Eine der längsten weltweiten Bieterschlachten um die deutsche Tochter von General Motors ist nun endgültig zu Ende und das lange nicht mehr geglaubte Ergebnis wurde nun erzielt. Man konnte heute in Berlin bei der noch amtierenden Bundesregierung einen große Erleichterung feststellen, da alle beteiligten Seiten nun sehr zufrieden sein müßten.
In der letzten Nacht wurde nun in Detroit in der Firmenzentrale von GM nun die entscheidende Beratung durchgeführt und nach einem internen Verhandlungsmarathon wurde nun der merheitliche Verkauf der Adam Opel AG und deren europaischen Produktionsstandorte an den favorisieten Magnakonzern aus Österreich und Kanada beschlossen.
Für die gesamten Mitarbeiter von Opel und deren Arbeitsplätze ist somit eine Art von Gewißheit eingetreten. Magna wird nun die Mehrheit bei Opel Europa kurzfristig übernehmen und für GM bleibt dennoch der Zugang für die notwendige und benötigte Technologie in der Zukunft als Minderheitsaktionär erhalten.
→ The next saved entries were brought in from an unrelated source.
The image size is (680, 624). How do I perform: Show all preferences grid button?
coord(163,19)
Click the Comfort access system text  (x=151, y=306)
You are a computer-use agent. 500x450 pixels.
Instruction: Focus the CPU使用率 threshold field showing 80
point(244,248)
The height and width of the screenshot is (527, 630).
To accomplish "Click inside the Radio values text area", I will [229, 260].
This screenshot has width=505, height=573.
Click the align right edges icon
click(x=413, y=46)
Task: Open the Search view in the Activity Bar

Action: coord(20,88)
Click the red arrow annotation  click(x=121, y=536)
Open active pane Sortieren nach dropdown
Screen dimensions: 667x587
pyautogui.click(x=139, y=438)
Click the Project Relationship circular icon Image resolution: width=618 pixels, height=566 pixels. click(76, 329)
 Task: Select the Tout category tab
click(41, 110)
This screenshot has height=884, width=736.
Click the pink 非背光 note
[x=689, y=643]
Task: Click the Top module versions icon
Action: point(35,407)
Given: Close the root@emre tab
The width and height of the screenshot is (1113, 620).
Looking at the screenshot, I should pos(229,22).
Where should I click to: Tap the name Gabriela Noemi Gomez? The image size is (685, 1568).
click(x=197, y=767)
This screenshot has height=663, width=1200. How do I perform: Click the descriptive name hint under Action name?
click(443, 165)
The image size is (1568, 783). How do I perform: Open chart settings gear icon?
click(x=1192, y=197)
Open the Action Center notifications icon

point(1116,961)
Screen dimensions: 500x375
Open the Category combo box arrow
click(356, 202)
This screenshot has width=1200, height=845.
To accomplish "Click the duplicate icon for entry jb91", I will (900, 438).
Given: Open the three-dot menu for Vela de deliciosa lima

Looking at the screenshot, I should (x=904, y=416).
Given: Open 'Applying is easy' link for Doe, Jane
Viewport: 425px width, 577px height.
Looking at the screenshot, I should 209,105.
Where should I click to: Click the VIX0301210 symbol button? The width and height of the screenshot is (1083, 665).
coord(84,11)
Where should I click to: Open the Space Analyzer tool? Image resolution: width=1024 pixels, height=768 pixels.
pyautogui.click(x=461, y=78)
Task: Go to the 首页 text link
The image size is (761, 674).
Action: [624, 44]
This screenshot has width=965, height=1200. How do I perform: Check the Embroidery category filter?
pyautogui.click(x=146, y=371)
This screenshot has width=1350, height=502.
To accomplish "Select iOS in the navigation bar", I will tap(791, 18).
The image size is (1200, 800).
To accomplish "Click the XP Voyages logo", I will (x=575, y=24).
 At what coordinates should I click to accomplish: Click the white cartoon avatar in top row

Durch diesen Beschluß können alle beteiligten Parteien ihre vertretenen Positionen wahren und bekommen den noch alles, was sie sich erhofft haben. Der heutige Durchbruch ist nur ein Zwischenschritt, da die wirklichen Verhandlungen zwischen GM und Magna erst richitg anfangen und dieses wird noch ein langer Weg bis man zu einem tragbaren Ergebnis für alle Seiten kommen wird. Der größte Streitpunkt wird der Zugriff auf die Technologie in der Zukunft sein, aber hier werden sich beide Parteien einigen, da alle auf alle Seiten angewiesen sind um für Opel einen Weg zum Überleben zu finden.